**EXERCISE BRIEF:** Lines of the data that contain the word "section" are the ones to copy.

**MATERIALS PROVIDED:**

---*---

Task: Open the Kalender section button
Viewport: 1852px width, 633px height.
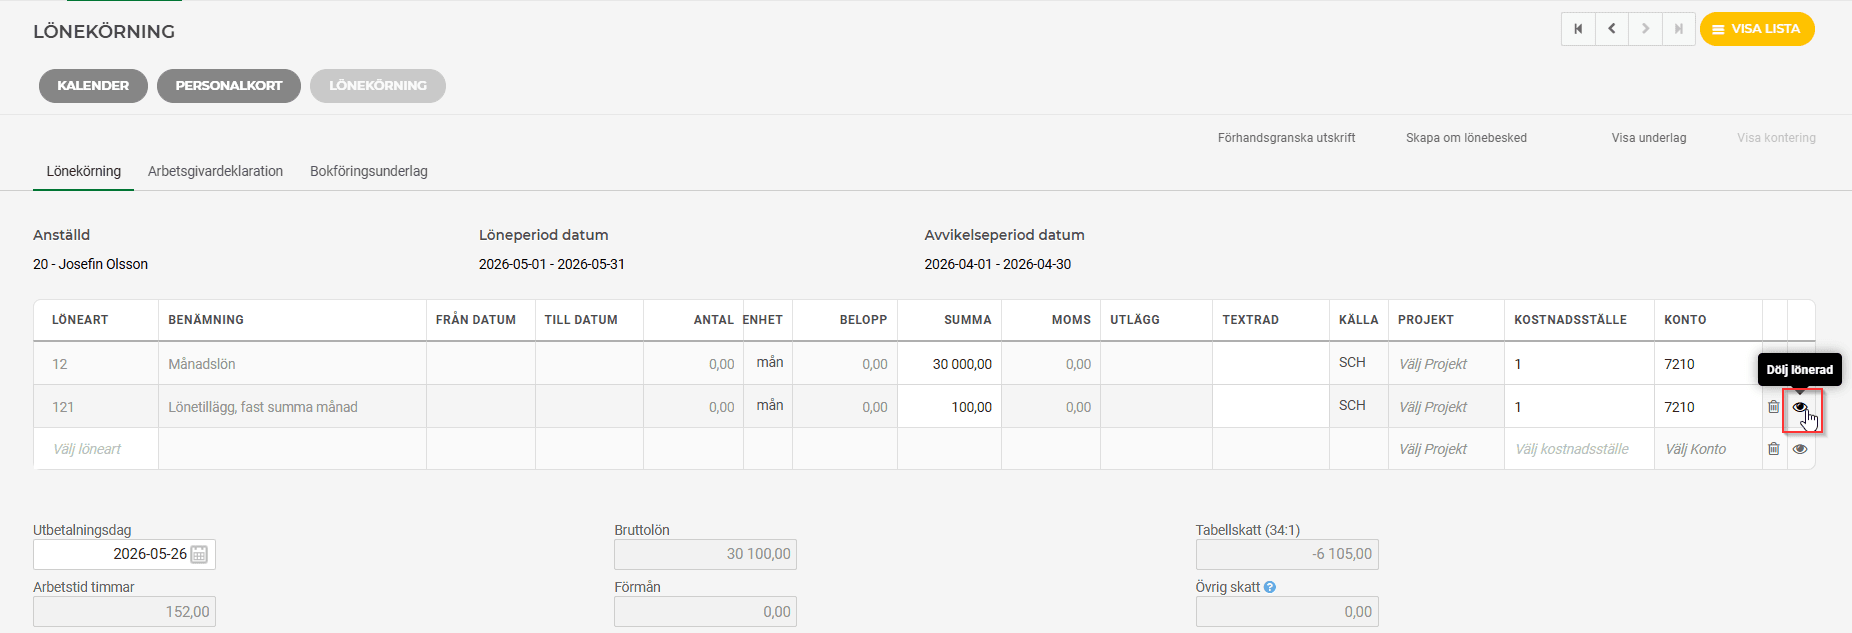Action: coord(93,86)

---*---

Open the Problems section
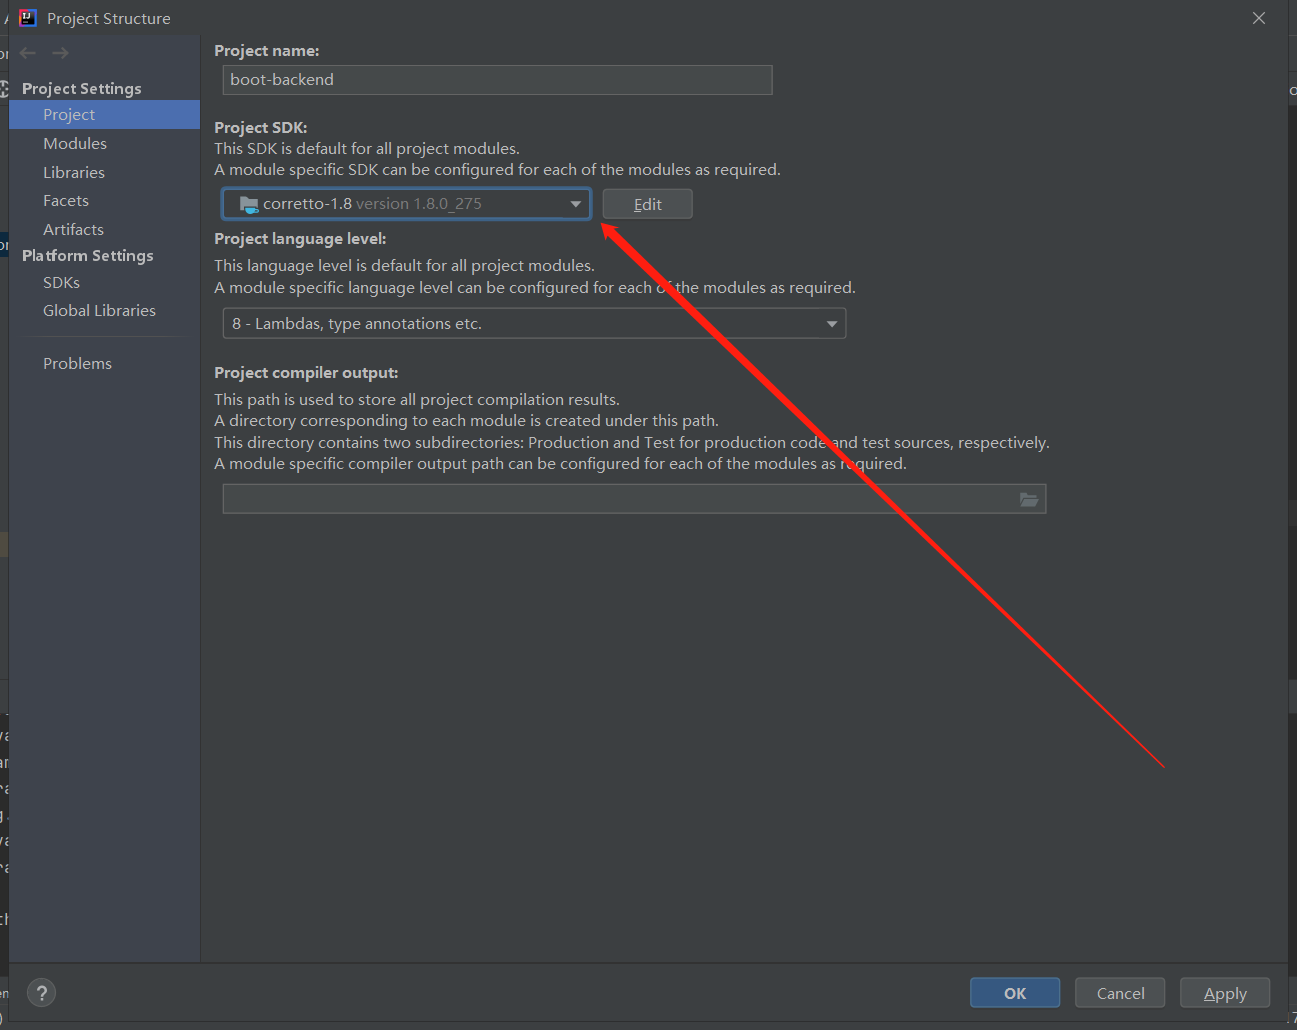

---*---

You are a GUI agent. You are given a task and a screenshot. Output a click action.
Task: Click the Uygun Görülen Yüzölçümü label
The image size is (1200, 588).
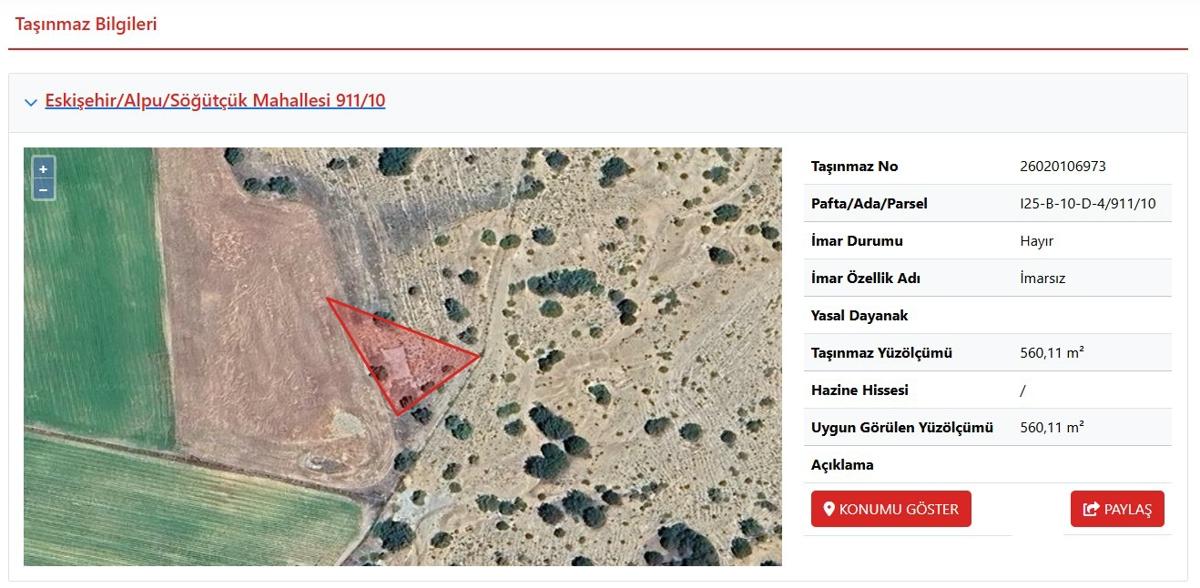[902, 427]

---*---

**WRITTEN ANSWER:**
Task: Open the Kalender section button
Open the Problems section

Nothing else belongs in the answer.